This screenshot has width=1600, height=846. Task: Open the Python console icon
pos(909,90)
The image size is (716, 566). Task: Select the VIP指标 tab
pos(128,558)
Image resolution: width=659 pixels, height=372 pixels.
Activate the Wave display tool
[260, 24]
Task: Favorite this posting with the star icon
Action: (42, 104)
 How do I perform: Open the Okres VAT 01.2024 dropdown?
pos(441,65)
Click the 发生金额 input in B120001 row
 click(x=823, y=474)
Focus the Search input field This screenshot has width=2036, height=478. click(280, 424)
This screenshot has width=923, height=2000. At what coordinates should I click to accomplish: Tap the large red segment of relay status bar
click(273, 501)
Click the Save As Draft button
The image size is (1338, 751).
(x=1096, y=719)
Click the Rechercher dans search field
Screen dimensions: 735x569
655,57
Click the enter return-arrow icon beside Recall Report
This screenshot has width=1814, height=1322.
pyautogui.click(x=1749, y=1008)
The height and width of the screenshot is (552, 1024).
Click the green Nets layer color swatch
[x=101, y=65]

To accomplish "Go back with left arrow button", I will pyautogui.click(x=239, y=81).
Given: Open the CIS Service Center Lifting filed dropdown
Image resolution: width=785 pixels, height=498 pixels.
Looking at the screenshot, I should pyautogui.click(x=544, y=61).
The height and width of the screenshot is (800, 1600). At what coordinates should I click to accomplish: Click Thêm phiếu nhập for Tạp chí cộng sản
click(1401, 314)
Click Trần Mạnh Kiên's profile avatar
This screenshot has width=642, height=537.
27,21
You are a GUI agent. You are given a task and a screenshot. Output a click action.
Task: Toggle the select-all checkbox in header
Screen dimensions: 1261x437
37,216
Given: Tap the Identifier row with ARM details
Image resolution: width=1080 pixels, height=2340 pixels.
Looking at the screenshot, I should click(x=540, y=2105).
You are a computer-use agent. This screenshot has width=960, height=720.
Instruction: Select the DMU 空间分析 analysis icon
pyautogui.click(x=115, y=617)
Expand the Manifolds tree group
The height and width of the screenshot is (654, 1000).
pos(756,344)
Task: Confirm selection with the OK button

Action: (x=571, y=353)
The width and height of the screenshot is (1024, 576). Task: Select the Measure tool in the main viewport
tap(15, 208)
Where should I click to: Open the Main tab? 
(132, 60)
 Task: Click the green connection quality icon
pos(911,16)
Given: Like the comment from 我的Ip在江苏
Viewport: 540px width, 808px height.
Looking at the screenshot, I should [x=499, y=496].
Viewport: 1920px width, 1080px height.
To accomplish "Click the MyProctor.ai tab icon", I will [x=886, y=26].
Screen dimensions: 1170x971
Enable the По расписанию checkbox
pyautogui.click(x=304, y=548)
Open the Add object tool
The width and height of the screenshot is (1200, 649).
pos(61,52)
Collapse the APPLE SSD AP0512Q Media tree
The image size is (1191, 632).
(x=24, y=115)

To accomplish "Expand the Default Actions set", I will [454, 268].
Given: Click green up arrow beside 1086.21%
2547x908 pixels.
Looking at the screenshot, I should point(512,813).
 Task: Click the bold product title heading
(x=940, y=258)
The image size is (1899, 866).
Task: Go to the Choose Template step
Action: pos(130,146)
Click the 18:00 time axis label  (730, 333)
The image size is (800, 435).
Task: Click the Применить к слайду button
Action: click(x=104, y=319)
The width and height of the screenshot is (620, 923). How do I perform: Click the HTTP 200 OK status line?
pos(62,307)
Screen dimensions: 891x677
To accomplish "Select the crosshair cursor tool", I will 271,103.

* * * * *

Every record, start to finish: reproduce it word for word.

▶ ANSWER TO THE EXERCISE:
This screenshot has width=1600, height=846. Task: Open the Python console icon
pos(909,90)
The image size is (716, 566). Task: Select the VIP指标 tab
pos(128,558)
Image resolution: width=659 pixels, height=372 pixels.
Activate the Wave display tool
[260, 24]
Task: Favorite this posting with the star icon
Action: (42, 104)
 How do I perform: Open the Okres VAT 01.2024 dropdown?
pos(441,65)
Click the 发生金额 input in B120001 row
 click(x=823, y=474)
Focus the Search input field This screenshot has width=2036, height=478. click(280, 424)
This screenshot has width=923, height=2000. At what coordinates should I click to accomplish: Tap the large red segment of relay status bar
click(273, 501)
Click the Save As Draft button
The image size is (1338, 751).
(x=1096, y=719)
Click the Rechercher dans search field
Screen dimensions: 735x569
655,57
Click the enter return-arrow icon beside Recall Report
This screenshot has width=1814, height=1322.
pyautogui.click(x=1749, y=1008)
The height and width of the screenshot is (552, 1024).
Click the green Nets layer color swatch
[x=101, y=65]

To accomplish "Go back with left arrow button", I will pyautogui.click(x=239, y=81).
Given: Open the CIS Service Center Lifting filed dropdown
Image resolution: width=785 pixels, height=498 pixels.
Looking at the screenshot, I should pyautogui.click(x=544, y=61).
The height and width of the screenshot is (800, 1600). At what coordinates should I click to accomplish: Click Thêm phiếu nhập for Tạp chí cộng sản
click(1401, 314)
Click Trần Mạnh Kiên's profile avatar
This screenshot has width=642, height=537.
27,21
You are a GUI agent. You are given a task and a screenshot. Output a click action.
Task: Toggle the select-all checkbox in header
Screen dimensions: 1261x437
37,216
Given: Tap the Identifier row with ARM details
Image resolution: width=1080 pixels, height=2340 pixels.
Looking at the screenshot, I should click(x=540, y=2105).
You are a computer-use agent. This screenshot has width=960, height=720.
Instruction: Select the DMU 空间分析 analysis icon
pyautogui.click(x=115, y=617)
Expand the Manifolds tree group
The height and width of the screenshot is (654, 1000).
pos(756,344)
Task: Confirm selection with the OK button

Action: (x=571, y=353)
The width and height of the screenshot is (1024, 576). Task: Select the Measure tool in the main viewport
tap(15, 208)
Where should I click to: Open the Main tab? 
(132, 60)
 Task: Click the green connection quality icon
pos(911,16)
Given: Like the comment from 我的Ip在江苏
Viewport: 540px width, 808px height.
Looking at the screenshot, I should [x=499, y=496].
Viewport: 1920px width, 1080px height.
To accomplish "Click the MyProctor.ai tab icon", I will [x=886, y=26].
Screen dimensions: 1170x971
Enable the По расписанию checkbox
pyautogui.click(x=304, y=548)
Open the Add object tool
The width and height of the screenshot is (1200, 649).
pos(61,52)
Collapse the APPLE SSD AP0512Q Media tree
The image size is (1191, 632).
(x=24, y=115)

To accomplish "Expand the Default Actions set", I will [454, 268].
Given: Click green up arrow beside 1086.21%
2547x908 pixels.
Looking at the screenshot, I should point(512,813).
 Task: Click the bold product title heading
(x=940, y=258)
The image size is (1899, 866).
Task: Go to the Choose Template step
Action: pos(130,146)
Click the 18:00 time axis label  (730, 333)
The image size is (800, 435).
Task: Click the Применить к слайду button
Action: click(x=104, y=319)
The width and height of the screenshot is (620, 923). How do I perform: Click the HTTP 200 OK status line?
pos(62,307)
Screen dimensions: 891x677
To accomplish "Select the crosshair cursor tool", I will 271,103.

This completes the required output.